■ **Instruction**
Please copy word for word the lines of the rows below, from the line containing "has width=612, height=566." through the line containing "y-tick-label: 60 is", both included.

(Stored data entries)

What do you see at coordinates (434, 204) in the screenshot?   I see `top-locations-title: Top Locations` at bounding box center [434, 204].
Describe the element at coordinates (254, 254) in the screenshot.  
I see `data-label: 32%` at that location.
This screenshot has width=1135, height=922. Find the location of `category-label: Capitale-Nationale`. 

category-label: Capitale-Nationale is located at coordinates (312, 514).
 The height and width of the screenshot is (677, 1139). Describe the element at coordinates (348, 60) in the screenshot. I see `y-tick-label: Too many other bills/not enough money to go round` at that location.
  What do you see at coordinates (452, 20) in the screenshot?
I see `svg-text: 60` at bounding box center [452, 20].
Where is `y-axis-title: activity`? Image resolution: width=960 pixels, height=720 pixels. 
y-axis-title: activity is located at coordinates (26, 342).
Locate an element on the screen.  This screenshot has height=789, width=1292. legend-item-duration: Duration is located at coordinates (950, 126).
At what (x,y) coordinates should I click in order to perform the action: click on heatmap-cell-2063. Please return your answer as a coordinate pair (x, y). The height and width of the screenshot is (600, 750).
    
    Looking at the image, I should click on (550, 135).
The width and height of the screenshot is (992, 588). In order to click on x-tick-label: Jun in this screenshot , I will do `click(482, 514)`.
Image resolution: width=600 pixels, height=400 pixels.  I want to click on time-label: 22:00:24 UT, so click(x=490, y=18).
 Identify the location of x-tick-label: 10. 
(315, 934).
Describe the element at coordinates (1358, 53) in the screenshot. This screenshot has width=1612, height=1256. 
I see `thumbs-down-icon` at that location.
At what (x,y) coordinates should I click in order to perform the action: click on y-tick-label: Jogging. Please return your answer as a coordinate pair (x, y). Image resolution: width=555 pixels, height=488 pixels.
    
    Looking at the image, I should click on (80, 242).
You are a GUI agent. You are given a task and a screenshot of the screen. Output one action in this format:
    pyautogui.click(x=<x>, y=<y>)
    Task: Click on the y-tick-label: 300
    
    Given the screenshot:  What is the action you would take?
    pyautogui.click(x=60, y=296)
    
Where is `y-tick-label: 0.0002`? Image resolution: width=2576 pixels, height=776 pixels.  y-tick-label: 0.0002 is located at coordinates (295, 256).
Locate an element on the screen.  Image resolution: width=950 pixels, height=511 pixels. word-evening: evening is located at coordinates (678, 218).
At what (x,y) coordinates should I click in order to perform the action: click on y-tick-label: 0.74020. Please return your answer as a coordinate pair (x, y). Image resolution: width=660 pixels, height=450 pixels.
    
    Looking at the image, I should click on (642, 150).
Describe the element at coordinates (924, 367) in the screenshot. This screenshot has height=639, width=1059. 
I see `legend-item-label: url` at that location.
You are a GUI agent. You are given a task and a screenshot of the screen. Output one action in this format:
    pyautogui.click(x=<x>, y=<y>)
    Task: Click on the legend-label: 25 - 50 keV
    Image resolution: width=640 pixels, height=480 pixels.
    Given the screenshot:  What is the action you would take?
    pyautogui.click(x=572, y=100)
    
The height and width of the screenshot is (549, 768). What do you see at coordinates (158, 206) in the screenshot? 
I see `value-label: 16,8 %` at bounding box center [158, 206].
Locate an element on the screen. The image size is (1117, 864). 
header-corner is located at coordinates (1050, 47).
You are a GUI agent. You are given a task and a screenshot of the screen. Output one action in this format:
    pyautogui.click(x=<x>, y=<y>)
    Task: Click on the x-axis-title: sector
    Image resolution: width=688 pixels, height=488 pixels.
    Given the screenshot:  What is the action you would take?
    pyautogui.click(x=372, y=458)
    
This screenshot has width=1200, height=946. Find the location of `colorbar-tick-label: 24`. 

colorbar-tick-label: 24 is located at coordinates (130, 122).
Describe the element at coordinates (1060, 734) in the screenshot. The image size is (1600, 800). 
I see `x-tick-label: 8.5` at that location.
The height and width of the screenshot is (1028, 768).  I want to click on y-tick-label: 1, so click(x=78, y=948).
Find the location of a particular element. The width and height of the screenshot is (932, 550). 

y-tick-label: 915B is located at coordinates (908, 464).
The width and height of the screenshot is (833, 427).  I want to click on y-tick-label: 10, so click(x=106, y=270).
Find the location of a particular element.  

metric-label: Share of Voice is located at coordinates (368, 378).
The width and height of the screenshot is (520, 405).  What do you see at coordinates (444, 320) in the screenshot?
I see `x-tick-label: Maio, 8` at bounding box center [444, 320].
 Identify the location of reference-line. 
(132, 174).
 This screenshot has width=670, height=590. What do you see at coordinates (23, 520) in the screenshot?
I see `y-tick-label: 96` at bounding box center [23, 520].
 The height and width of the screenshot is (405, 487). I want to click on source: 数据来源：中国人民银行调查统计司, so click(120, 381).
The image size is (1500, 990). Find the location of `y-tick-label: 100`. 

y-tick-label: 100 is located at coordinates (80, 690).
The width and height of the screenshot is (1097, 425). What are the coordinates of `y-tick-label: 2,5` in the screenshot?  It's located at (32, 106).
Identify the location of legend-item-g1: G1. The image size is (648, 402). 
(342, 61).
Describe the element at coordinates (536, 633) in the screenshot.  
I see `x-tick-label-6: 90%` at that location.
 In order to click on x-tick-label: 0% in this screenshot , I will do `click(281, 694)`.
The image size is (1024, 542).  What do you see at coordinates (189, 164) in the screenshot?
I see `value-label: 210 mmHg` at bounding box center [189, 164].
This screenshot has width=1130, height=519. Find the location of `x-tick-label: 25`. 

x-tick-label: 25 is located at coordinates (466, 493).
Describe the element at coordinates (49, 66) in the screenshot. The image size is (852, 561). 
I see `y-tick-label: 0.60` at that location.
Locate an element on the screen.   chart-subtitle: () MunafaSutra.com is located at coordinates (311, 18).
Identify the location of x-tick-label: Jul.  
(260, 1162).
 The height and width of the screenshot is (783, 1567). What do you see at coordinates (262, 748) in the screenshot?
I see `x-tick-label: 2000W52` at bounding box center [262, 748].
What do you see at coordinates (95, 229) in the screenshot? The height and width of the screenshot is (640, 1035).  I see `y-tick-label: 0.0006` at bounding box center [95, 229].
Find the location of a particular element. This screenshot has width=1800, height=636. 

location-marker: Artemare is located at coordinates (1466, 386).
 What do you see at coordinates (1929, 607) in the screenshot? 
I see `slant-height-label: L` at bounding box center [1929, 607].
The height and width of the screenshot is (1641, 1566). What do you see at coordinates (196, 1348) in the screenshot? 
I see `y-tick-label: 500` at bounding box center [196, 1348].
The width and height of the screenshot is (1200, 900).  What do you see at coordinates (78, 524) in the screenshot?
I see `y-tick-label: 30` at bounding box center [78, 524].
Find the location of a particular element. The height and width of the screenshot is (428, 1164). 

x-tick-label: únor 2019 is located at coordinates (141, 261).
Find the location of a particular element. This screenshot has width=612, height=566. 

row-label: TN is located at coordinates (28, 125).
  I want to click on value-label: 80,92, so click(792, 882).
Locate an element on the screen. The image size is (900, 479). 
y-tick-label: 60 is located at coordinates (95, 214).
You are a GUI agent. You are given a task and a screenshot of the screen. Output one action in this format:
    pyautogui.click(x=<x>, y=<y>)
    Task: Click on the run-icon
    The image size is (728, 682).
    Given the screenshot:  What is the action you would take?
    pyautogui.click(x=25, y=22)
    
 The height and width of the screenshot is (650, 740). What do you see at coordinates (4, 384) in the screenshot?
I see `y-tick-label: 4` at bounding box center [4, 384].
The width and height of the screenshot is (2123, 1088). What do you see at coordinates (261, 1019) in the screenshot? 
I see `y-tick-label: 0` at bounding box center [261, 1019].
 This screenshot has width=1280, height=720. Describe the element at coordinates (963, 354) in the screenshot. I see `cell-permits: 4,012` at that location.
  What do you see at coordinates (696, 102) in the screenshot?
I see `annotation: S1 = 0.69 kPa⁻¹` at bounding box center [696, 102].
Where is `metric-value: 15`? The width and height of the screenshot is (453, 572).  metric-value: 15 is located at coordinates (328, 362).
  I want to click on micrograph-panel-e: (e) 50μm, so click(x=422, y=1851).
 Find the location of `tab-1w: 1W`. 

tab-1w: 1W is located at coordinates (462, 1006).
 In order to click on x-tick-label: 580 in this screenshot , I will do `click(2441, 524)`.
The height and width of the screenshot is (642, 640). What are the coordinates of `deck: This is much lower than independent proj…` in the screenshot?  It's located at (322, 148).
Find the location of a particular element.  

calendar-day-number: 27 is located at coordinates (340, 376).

■ **Output of the exercise**
Find the location of a particular element. This screenshot has width=612, height=566. 

row-label: TN is located at coordinates (28, 125).
  I want to click on value-label: 80,92, so click(792, 882).
Locate an element on the screen. The image size is (900, 479). 
y-tick-label: 60 is located at coordinates (95, 214).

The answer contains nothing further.